WHAT IS ASKED:
How many lines in the entries below contain the word "header"? Case matters. Reply with the number only.

MATERIAL PROVIDED:
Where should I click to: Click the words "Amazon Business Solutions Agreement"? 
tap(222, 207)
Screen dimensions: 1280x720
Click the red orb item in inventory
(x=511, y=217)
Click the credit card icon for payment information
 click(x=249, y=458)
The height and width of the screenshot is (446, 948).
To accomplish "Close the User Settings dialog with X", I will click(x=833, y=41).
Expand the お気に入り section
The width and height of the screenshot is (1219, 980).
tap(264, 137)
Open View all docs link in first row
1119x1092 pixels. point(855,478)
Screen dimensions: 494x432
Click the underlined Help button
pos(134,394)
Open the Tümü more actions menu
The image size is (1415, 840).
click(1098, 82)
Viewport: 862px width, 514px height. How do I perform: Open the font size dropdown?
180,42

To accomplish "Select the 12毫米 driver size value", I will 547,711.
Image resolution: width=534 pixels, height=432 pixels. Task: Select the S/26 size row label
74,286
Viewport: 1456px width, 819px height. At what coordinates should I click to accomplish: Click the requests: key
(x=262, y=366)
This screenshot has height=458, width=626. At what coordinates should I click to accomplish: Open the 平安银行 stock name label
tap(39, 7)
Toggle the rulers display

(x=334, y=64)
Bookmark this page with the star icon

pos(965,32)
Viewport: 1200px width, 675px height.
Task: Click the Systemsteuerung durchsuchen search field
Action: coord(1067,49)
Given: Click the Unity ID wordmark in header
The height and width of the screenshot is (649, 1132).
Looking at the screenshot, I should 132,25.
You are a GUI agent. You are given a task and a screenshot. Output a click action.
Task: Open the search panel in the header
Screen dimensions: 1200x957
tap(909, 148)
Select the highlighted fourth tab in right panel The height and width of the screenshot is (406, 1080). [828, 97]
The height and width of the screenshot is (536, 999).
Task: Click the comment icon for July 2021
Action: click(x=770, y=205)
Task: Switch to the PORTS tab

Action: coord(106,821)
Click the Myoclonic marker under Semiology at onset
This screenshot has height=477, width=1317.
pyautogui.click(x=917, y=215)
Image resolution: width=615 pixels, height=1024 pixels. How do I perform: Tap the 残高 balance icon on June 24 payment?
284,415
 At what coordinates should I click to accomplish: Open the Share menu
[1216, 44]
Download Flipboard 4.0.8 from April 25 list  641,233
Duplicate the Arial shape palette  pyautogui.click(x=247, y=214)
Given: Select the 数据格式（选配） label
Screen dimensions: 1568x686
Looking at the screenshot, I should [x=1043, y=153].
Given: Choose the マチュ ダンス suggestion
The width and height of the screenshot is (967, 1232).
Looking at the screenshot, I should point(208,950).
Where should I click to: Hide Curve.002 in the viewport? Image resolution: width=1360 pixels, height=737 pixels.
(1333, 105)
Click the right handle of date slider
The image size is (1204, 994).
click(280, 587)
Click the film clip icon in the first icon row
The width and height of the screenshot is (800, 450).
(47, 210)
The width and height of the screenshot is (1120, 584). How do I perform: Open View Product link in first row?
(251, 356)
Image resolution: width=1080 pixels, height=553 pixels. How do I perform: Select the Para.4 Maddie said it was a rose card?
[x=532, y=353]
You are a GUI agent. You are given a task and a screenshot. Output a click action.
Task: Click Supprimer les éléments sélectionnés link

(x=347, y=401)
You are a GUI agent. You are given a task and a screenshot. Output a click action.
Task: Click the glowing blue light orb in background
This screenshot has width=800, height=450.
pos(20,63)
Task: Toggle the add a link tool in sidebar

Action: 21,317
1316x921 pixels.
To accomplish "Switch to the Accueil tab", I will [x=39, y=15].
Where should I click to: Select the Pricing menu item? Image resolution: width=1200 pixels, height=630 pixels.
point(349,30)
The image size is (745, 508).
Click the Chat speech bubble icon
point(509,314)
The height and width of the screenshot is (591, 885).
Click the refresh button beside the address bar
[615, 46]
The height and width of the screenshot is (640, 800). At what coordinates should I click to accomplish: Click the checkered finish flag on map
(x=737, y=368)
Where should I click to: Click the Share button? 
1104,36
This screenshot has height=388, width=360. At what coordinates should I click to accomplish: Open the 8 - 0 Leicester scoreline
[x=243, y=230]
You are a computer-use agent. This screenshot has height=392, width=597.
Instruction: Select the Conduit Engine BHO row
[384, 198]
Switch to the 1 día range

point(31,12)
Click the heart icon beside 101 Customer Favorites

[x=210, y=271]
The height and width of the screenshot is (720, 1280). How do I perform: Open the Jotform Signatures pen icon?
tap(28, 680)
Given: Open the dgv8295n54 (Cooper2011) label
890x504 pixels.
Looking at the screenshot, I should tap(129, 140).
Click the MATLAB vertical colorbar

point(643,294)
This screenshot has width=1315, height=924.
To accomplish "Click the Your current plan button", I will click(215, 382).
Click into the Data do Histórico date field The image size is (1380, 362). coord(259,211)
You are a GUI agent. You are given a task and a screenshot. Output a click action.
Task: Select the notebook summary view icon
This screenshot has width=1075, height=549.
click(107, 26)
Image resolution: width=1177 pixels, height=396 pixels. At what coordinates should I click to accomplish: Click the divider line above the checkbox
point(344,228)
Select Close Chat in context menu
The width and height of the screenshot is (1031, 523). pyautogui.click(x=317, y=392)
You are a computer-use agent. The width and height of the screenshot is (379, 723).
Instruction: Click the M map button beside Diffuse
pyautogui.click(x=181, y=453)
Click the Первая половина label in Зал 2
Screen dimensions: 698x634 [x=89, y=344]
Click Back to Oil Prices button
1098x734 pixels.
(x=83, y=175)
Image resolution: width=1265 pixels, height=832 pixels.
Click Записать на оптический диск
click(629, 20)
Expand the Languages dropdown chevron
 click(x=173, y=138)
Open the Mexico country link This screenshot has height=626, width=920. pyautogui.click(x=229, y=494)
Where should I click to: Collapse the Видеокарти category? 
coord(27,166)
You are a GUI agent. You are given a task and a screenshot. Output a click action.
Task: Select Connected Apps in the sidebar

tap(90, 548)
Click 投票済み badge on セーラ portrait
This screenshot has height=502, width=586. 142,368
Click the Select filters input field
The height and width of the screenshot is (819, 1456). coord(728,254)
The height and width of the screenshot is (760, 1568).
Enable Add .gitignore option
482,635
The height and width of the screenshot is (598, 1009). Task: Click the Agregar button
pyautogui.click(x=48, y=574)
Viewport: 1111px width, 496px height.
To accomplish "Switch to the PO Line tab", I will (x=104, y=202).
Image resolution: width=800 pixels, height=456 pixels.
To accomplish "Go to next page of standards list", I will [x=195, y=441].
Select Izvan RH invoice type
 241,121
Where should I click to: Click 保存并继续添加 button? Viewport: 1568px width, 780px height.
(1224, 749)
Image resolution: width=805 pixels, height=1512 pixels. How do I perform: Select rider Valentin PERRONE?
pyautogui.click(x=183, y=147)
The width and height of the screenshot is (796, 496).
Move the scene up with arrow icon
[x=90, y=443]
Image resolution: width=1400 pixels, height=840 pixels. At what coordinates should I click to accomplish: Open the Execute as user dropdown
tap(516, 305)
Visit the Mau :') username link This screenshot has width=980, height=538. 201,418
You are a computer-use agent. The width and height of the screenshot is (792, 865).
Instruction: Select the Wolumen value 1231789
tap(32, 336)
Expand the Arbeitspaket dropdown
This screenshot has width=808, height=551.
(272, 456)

COMPLETED TASK:
2